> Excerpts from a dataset
####

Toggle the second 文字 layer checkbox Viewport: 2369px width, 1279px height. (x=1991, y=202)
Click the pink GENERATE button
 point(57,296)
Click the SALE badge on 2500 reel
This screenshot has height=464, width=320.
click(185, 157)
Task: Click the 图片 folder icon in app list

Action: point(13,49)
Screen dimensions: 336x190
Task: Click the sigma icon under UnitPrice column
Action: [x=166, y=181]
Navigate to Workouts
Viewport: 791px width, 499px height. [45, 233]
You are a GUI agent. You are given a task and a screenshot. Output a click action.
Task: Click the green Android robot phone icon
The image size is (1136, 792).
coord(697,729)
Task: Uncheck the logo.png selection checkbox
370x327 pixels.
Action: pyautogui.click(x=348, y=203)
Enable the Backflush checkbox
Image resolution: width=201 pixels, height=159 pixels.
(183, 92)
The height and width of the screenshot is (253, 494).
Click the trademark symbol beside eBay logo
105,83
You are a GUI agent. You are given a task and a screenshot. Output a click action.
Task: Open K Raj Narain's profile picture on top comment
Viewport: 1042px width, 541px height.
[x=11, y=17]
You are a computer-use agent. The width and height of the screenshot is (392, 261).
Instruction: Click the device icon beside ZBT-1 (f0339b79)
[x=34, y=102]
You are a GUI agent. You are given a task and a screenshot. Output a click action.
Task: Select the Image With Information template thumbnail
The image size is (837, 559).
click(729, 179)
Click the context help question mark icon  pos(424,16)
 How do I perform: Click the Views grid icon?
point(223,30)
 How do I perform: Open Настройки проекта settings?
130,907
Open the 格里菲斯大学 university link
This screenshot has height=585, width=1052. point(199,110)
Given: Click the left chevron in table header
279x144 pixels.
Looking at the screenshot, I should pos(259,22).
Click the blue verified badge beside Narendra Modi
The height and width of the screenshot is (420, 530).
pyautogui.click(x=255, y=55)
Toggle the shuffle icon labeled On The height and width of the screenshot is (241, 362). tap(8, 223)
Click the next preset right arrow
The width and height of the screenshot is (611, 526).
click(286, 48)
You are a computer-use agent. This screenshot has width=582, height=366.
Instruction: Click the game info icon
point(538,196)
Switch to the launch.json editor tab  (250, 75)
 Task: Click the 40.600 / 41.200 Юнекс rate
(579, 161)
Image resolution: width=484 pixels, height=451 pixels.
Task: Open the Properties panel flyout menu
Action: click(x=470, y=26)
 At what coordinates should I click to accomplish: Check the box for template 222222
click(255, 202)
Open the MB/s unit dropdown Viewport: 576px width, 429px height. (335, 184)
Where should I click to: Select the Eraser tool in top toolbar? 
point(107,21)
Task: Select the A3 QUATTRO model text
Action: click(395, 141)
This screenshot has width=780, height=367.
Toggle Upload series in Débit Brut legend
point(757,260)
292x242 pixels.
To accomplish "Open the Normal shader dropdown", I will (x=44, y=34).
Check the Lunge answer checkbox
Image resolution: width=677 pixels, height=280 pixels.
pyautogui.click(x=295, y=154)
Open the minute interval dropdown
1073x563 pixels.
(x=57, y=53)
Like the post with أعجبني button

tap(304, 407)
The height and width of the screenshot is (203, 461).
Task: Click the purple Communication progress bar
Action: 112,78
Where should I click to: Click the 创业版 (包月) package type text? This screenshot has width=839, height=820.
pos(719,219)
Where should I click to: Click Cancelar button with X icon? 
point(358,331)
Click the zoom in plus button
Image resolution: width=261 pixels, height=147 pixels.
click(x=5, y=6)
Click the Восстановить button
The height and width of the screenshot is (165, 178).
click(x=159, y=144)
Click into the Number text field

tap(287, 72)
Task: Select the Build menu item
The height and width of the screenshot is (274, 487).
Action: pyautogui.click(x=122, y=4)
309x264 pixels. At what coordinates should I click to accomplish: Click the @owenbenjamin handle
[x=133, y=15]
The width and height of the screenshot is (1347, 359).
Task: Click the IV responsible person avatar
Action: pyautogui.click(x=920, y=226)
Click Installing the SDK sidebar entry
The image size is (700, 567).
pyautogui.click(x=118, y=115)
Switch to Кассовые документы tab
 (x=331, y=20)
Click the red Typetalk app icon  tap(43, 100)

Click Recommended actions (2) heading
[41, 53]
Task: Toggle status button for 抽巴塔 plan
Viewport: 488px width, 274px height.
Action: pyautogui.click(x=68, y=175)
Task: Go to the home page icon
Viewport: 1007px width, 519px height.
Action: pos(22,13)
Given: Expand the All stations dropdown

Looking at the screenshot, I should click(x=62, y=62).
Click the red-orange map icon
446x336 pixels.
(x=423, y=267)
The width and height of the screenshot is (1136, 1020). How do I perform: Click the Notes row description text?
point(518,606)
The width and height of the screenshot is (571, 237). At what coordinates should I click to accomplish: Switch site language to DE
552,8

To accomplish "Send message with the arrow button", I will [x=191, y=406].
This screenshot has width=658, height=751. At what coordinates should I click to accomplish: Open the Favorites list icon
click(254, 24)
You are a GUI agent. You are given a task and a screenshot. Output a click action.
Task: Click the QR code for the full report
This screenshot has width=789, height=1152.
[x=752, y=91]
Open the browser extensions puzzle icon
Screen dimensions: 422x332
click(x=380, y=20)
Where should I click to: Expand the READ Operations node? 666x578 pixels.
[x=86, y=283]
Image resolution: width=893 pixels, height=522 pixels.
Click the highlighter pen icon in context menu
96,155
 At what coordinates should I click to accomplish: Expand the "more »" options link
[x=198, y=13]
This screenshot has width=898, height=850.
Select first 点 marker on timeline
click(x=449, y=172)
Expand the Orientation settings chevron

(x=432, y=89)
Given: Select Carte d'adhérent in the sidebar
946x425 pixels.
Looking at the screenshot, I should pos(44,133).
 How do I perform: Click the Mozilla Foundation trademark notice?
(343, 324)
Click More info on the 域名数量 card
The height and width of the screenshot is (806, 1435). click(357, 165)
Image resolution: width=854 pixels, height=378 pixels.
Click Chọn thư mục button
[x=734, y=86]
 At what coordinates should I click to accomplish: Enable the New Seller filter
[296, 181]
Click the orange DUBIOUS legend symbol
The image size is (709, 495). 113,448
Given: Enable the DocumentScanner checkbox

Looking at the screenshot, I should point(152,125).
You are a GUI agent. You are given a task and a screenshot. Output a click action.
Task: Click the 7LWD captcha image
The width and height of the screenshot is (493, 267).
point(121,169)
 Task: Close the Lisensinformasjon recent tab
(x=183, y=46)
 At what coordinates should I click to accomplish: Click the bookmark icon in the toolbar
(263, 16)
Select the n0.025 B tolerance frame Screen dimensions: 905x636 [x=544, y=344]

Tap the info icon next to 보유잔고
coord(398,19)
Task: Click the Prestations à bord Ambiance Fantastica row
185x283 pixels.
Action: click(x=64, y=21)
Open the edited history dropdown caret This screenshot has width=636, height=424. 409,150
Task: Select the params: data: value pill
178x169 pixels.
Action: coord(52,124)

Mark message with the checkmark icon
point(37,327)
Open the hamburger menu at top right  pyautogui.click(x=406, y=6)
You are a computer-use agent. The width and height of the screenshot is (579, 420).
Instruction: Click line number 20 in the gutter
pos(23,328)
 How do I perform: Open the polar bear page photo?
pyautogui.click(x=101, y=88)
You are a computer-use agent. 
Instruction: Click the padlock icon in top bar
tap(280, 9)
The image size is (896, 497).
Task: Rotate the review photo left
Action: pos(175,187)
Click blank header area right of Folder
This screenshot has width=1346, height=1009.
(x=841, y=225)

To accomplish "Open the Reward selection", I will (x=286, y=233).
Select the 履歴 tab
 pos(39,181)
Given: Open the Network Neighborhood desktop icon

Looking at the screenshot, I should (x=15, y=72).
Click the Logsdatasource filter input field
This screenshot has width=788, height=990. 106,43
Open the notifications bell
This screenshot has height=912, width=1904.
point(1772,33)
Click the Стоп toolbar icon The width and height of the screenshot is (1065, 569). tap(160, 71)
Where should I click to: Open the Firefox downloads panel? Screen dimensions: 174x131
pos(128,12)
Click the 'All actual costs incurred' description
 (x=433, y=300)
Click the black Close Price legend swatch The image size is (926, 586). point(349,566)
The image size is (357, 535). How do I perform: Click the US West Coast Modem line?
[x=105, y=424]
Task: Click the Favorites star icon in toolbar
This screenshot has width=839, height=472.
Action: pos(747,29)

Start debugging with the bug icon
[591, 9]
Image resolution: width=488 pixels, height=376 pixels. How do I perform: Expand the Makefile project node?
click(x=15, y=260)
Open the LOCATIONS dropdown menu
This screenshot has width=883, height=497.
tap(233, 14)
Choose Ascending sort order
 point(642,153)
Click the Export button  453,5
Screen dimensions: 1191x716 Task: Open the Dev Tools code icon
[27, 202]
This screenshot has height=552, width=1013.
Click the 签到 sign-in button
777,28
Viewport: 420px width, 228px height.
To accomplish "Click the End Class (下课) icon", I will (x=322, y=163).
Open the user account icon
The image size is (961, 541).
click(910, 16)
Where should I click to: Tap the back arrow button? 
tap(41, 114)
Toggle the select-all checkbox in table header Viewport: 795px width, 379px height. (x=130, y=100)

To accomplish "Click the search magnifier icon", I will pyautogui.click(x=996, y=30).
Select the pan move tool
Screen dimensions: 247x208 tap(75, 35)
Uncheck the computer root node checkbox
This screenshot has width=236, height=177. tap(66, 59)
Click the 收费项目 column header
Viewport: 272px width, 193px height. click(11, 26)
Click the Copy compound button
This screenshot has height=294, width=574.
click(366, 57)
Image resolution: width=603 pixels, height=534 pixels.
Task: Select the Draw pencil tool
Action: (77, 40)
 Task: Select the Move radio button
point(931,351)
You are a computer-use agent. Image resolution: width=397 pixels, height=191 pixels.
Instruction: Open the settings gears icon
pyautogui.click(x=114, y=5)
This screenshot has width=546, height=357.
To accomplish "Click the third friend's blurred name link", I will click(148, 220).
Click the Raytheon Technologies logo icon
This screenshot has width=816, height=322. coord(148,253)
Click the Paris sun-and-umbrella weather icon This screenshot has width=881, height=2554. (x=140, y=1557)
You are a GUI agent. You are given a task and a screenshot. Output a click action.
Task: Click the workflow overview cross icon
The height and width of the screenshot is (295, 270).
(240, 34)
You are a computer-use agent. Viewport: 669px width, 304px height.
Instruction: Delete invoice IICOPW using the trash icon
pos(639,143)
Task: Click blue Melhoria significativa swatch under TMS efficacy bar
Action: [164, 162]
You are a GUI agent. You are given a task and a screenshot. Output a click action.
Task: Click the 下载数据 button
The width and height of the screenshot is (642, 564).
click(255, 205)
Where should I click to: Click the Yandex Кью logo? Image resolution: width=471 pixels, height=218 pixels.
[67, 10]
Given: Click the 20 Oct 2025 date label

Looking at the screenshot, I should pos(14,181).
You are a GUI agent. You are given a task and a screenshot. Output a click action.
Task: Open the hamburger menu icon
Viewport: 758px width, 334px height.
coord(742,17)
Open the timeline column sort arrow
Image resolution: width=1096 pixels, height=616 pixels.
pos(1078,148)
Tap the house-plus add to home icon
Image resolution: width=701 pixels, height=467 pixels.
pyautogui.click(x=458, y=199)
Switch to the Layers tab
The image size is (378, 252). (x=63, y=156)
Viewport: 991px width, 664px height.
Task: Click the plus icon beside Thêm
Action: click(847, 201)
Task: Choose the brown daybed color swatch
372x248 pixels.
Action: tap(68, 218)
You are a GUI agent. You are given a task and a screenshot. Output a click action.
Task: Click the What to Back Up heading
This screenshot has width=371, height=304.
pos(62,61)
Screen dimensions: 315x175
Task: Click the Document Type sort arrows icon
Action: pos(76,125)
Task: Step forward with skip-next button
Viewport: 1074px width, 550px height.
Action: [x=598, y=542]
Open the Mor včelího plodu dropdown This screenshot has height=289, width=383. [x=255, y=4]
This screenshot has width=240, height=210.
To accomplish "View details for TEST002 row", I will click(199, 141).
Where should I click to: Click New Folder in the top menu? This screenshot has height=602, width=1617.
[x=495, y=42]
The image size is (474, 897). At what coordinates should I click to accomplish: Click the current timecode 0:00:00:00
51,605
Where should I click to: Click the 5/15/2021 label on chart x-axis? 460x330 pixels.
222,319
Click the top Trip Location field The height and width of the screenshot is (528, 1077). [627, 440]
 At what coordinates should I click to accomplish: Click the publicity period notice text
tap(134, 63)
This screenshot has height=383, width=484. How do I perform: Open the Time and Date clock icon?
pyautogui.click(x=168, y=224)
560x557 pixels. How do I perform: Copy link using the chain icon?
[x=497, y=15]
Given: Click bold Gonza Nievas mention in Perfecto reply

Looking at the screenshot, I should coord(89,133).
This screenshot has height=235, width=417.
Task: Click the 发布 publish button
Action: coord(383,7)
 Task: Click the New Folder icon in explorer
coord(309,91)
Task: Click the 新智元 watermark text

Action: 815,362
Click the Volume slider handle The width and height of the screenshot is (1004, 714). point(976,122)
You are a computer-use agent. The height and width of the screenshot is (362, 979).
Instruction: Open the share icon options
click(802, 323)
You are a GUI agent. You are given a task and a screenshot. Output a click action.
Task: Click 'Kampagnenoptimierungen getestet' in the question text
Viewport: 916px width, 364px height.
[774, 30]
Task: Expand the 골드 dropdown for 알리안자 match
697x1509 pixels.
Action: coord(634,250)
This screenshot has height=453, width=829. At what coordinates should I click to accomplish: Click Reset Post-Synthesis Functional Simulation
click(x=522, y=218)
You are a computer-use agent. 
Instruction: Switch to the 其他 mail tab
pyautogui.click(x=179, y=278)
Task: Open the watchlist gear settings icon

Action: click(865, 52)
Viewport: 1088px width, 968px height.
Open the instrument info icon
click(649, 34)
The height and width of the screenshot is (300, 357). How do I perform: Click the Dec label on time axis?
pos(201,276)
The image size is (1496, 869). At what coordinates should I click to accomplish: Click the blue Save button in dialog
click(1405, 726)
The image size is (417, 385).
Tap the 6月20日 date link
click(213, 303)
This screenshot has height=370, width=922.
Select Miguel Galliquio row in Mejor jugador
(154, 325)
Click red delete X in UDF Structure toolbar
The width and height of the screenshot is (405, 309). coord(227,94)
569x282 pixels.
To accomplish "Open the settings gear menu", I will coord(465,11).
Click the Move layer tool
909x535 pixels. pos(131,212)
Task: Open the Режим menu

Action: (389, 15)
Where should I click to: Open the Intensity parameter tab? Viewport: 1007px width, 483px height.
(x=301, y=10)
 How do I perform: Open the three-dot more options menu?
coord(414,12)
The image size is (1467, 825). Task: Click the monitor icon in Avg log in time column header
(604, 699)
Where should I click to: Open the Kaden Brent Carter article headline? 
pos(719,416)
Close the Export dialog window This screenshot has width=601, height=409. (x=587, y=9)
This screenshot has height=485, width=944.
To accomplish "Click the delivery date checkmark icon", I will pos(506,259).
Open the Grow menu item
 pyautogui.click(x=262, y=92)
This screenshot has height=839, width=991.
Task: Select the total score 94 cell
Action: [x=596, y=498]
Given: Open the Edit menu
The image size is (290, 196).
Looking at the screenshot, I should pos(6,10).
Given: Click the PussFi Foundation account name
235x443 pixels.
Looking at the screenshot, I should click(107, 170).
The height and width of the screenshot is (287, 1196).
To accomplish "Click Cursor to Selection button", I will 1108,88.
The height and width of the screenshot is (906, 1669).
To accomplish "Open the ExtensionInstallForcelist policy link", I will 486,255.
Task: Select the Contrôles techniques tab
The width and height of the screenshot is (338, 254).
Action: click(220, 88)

####

> ABOUT THIS EXERCISE
Every line above with the word "sidebar" belongs in the answer, copied as written.

> RESPONSE FOR THIS EXERCISE
Click Installing the SDK sidebar entry
Given: Select Carte d'adhérent in the sidebar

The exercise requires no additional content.